How do I remove similar instances of lines using Unix commands?

Posted on

Problem :

I have a file that contains lines that look like the following:

14|geauxtigers|90
14|geauxtigers|null

I want to remove all instances in the file with the null as the last term. Is there a way to do this with Unix commands?

I was going to read in the file with Java and look at adjacent lines and remove the line whose adjacent line has similar first two terms but null as the third term. Is there a way to do this through Unix tools?

Edit: I don’t want to blindly remove all of the terms with null as the third term, I might have the following entry:
15|lsu|null
I’d like to keep it since it is the only entry.
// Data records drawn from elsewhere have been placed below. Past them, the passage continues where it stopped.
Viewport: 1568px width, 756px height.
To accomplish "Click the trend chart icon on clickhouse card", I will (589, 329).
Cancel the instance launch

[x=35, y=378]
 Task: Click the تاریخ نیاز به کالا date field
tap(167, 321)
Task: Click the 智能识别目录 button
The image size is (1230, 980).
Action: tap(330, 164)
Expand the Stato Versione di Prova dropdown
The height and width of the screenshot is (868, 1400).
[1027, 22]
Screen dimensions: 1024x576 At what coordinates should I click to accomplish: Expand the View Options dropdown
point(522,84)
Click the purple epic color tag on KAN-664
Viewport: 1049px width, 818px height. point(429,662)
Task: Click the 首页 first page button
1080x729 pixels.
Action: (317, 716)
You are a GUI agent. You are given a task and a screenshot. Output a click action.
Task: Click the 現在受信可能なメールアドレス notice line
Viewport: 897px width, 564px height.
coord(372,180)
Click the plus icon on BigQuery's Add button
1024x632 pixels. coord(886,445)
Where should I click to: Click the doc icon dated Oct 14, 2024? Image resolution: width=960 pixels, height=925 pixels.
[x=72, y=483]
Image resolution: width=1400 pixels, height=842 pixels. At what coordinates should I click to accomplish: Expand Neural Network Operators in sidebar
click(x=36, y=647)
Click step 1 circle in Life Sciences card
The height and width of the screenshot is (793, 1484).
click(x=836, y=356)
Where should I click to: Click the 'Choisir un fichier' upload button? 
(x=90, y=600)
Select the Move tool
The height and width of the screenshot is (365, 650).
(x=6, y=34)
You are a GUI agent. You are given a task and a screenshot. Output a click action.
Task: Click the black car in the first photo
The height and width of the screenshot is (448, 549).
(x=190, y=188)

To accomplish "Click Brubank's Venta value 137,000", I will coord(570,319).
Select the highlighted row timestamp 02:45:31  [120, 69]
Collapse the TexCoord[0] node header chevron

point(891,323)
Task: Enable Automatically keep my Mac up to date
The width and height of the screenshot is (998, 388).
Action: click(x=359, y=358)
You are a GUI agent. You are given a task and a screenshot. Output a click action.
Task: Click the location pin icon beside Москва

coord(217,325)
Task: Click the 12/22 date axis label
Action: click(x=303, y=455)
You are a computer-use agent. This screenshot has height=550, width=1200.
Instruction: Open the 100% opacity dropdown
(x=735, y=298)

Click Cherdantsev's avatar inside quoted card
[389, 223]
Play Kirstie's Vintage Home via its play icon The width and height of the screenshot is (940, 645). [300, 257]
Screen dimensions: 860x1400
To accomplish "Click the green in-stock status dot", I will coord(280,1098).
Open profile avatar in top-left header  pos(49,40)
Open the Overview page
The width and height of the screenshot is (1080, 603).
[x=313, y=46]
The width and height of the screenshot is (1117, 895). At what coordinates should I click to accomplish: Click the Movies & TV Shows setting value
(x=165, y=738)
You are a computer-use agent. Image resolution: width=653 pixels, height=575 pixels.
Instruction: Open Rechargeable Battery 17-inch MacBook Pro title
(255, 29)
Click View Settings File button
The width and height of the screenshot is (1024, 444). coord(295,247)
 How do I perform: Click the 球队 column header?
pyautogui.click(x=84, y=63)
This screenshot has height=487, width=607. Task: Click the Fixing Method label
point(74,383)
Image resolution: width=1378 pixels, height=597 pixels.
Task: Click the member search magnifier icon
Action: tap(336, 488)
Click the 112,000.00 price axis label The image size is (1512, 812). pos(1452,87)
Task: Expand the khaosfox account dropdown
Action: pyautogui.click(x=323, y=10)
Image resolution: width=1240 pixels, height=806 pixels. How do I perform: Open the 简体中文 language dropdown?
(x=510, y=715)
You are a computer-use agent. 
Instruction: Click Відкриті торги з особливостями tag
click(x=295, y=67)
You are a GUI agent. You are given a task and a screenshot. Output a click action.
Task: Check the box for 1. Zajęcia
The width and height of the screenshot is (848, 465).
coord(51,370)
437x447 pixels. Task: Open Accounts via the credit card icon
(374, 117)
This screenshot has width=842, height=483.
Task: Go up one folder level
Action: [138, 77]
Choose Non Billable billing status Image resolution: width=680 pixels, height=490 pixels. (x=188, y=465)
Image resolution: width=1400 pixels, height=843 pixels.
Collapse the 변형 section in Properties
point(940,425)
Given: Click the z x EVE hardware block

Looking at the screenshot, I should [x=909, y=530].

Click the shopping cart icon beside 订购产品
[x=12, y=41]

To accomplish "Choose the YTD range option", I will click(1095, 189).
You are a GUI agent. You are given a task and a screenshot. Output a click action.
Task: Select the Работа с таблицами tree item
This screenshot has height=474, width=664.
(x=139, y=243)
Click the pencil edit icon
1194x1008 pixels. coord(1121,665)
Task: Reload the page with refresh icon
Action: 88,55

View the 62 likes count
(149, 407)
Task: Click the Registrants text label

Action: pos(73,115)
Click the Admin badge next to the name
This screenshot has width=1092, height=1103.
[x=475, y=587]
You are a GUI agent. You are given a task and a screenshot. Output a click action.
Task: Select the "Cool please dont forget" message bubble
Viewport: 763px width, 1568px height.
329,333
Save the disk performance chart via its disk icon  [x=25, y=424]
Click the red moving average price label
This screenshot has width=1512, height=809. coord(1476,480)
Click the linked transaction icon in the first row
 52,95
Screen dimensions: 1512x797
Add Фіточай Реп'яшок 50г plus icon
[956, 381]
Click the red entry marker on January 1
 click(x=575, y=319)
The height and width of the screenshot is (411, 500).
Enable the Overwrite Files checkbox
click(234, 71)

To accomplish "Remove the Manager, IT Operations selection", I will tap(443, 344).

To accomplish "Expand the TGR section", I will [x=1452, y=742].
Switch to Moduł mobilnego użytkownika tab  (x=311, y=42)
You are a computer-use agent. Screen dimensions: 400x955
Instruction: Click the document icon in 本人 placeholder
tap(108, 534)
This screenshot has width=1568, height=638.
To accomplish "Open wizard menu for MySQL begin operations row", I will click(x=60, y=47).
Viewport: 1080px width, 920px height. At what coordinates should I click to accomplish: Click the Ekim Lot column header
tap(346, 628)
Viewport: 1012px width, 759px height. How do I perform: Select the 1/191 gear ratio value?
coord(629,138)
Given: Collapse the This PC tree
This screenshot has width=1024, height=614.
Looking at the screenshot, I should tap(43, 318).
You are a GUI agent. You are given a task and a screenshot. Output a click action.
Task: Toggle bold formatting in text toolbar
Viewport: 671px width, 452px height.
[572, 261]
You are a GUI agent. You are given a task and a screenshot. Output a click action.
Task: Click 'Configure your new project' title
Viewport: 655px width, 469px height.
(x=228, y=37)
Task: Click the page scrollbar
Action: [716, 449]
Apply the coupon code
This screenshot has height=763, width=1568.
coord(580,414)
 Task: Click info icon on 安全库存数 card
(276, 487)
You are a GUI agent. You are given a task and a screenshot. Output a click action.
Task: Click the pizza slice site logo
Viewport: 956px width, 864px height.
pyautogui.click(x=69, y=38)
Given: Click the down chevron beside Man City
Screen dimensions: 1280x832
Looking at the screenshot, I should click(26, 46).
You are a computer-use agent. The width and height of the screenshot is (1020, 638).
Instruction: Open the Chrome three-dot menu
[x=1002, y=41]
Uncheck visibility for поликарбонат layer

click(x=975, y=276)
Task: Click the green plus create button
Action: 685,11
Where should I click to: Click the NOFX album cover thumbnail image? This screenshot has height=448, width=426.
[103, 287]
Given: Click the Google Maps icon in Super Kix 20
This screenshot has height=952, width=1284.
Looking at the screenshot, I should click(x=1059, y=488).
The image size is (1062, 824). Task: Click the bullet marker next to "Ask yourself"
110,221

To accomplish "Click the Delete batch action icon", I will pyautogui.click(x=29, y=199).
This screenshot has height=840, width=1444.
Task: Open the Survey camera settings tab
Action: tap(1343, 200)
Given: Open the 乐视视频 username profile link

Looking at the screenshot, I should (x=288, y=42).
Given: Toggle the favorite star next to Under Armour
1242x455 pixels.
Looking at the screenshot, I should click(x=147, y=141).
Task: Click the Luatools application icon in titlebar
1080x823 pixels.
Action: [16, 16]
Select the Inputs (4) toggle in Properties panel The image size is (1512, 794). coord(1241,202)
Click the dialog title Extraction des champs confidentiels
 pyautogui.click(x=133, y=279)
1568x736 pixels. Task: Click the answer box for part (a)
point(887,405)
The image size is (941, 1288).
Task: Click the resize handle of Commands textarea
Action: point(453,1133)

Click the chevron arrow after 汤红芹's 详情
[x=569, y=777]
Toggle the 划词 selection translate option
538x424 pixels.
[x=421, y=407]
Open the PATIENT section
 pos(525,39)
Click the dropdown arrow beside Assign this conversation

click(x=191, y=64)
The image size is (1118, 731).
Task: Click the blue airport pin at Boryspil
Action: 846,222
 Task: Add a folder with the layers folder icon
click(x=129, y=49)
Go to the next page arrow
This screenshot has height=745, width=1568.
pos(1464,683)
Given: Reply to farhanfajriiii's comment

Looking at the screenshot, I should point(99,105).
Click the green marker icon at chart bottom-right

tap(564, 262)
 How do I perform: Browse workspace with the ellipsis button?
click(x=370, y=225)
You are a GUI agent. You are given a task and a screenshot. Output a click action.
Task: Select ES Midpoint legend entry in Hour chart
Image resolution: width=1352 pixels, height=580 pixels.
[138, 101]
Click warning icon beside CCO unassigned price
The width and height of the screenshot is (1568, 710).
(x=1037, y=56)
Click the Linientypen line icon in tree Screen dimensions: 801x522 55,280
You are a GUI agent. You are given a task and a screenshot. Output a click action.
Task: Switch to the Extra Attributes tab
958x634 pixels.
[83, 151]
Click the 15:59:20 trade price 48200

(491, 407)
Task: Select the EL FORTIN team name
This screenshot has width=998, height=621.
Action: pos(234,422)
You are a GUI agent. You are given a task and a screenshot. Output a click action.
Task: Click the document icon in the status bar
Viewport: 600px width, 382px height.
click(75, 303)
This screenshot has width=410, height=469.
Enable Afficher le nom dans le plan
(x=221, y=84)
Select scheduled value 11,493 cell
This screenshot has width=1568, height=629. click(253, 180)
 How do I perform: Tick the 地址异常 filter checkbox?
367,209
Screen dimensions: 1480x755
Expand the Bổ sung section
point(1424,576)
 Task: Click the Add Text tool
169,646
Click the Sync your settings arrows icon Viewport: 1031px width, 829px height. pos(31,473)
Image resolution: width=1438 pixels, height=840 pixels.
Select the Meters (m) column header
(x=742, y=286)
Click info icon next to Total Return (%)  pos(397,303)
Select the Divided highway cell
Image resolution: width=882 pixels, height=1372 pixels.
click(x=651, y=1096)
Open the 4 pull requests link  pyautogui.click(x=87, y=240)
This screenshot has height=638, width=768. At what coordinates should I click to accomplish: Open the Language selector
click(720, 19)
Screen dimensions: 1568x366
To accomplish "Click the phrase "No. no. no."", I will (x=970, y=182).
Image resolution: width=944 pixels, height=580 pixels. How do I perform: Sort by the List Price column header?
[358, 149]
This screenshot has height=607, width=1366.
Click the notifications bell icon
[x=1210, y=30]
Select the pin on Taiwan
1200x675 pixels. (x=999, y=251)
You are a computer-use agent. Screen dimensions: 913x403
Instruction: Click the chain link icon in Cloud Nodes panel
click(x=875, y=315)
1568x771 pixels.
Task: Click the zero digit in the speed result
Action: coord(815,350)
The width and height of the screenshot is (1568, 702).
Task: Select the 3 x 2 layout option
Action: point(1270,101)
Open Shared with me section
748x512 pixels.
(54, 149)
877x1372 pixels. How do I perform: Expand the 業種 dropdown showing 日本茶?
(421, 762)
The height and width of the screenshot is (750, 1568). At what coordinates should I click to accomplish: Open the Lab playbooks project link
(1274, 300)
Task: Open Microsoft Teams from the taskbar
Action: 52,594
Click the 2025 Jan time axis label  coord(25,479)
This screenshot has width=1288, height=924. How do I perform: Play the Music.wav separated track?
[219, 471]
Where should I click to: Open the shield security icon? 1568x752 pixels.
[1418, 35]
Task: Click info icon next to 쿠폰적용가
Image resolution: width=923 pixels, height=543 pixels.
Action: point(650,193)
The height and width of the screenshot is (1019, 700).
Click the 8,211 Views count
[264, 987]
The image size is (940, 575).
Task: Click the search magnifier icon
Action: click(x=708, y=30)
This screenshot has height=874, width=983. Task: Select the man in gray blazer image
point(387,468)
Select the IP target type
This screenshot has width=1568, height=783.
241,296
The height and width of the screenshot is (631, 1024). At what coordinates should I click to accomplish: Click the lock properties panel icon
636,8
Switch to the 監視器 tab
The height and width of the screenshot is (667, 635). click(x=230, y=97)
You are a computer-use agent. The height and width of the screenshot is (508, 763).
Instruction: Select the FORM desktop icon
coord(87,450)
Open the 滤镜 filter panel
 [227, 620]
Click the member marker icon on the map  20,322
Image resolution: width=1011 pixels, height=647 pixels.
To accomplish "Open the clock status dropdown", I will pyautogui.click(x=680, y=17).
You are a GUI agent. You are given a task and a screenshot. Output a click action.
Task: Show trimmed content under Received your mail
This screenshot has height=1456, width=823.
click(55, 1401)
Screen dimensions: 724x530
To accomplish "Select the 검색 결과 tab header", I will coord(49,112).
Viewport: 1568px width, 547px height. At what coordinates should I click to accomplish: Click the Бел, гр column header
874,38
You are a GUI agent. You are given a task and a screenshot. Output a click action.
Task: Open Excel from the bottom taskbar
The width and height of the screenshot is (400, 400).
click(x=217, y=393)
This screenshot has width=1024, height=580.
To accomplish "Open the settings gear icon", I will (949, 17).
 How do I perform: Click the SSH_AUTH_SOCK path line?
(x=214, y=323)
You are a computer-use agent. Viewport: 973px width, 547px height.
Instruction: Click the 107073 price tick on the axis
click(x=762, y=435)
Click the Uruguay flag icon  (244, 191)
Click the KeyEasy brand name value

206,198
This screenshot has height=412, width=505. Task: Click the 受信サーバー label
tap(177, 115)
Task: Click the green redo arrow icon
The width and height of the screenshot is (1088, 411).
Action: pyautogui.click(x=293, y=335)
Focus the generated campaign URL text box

It’s just that, if there is another line with a third term that is non-null, I would like to keep the non-null value.

Solution :

I would like add one more answer, using awk:

awk -F'|' '{if($3!="null"){a=$1;b=$2;print}else{if(a!=$1 || b!=$2)print}}' yourFile

test

kent$  echo "14|geauxtigers|90
14|geauxtigers|null
foo|bar|blah
x|y|z
x|y|null"|awk -F'|' '{if($3!="null"){a=$1;b=$2;print}else{if(a!=$1 || b!=$2)print}}'    
14|geauxtigers|90
foo|bar|blah
x|y|z
grep -v '|null$' yourfile.txt > filtered.txt

Assuming lines can come in any order, and the result is ordered numerically on first field, here’s a Perl solution:

echo -e "2|asd|null
11|bla|asd
14|geauxtigers|90
2|asd|2
15|lsu|null
14|geauxtigers|null" | perl -e '
while(<>) {
  $line=$_;
  s@|[^|]*$@@;
  $hash{$_}=$line
}
for $line (sort {$a<=>$b} keys %hash) {
  print $hash{$line}
}'

Assuming the lines might appear in any order, scan the file twice, first finding the non-null lines: I assume the “key” is the first two columns:

awk -F '|' '
  NR == FNR  && $NF != "null" { notnull[$1 FS $2]; next }
  $NF == "null" && $1 FS $2 in notnull {next}
  {print} 
' filename filename > file.nonulls 

If the null line always follows it’s partner:

awk -F '|' '
  $NF != null {seen[$1 FS $2]}
  $NF == "null" && $1 FS $2 in seen {next}
  {print}
' filename > file.nonulls